Here is some insight from world-class athletes who practice the power of visualisation technique to gain the mental edge and propel their performance towards victory.
Jonny Wilkinson (Rugby)
Former England rugby player Wilkinson performed visualisation techniques to prepare for big games. Explaining his approach, he stated: "You are creating the sights and sounds and smells, the atmosphere, the sensation, and the nerves, right down to the early morning wake-up call and that feeling in your stomach. It helps your body to get used to performing under pressure. I visualise the ball travelling along that path and imagine the sensation of how the ball is going to feel when it hits my foot for the perfect strike."
Wayne Rooney (UK Football)
Footballer Wayne Rooney is a firm advocate of mental preparation and the visualisation technique. "I lie in bed the night before the game and visualise myself scoring goals or doing well. You're trying to put yourself in that moment and trying to prepare yourself, to have a 'memory' before the game." Rooney sees his approach as fundamental to his sporting success. "I don't know if you'd call it visualising or dreaming, but I've always done it, my whole life."
Jessica Ennis-Hill (Olympic Heptathlon Champion)
Ennis-Hill revealed her mental training tactic prior to the 2012 London Olympic Games: "I use visualisation to think about the perfect technique.

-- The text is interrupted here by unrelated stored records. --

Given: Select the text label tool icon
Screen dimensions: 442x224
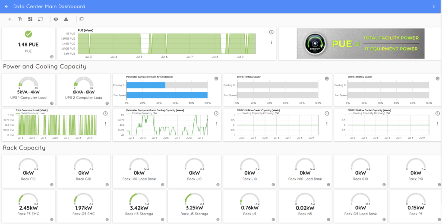Looking at the screenshot, I should coord(20,19).
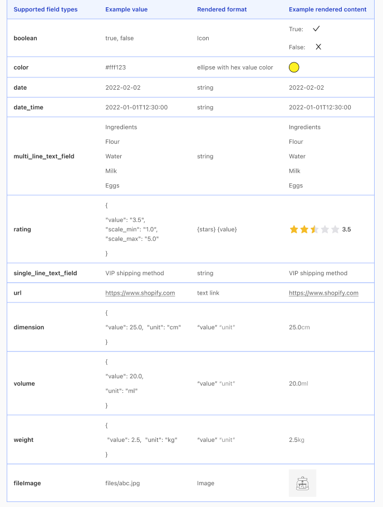Image resolution: width=383 pixels, height=507 pixels.
Task: Click the last gray rating star
Action: (x=335, y=230)
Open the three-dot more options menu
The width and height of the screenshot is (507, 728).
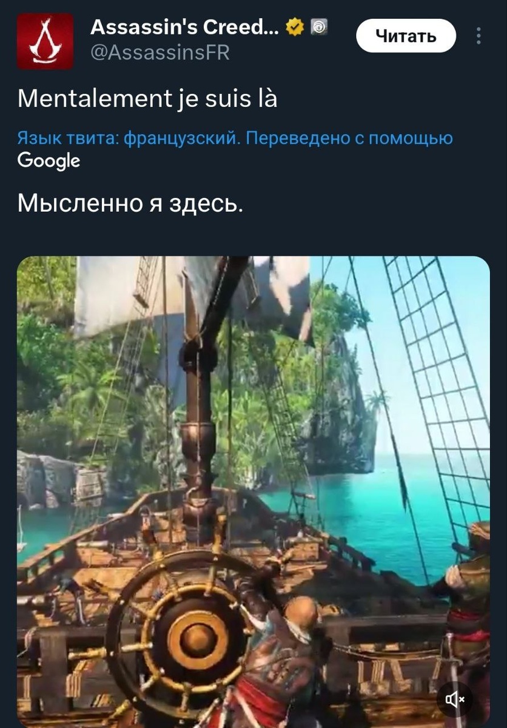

If I can get that perfect image in my head, then hopefully it'll affect my physical performance."
Novak Djokovic (Tennis)
The number one ranked player in men's singles tennis, uses visualisation during training and major events. Djokovic's use of visualisation began when his first tennis coach taught him to visualise his shots to the sound of classical music.
Andy Murray (Tennis)
In order to mentally acclimatise before a major event, Andy Murray visits the centre court when the area is deserted and imagines his future success. "I want to make sure I feel as good as possible so I have a good tournament."
Shannon Miller (Olympic Gold Medallist)
Olympic gold medal-winning gymnast Shannon Miller believes strongly in the power of visualisation and the importance of the psychology of success. In an interview with the Dana Foundation, she stated: "The physical aspect of the sport can only take you so far. The mental aspect has to kick in, especially when you're talking about the best of the best. In the Olympic games, everyone is talented. Everyone trains hard. Everyone does the work. What separates the gold medalists from the silver medalists is simply the mental game."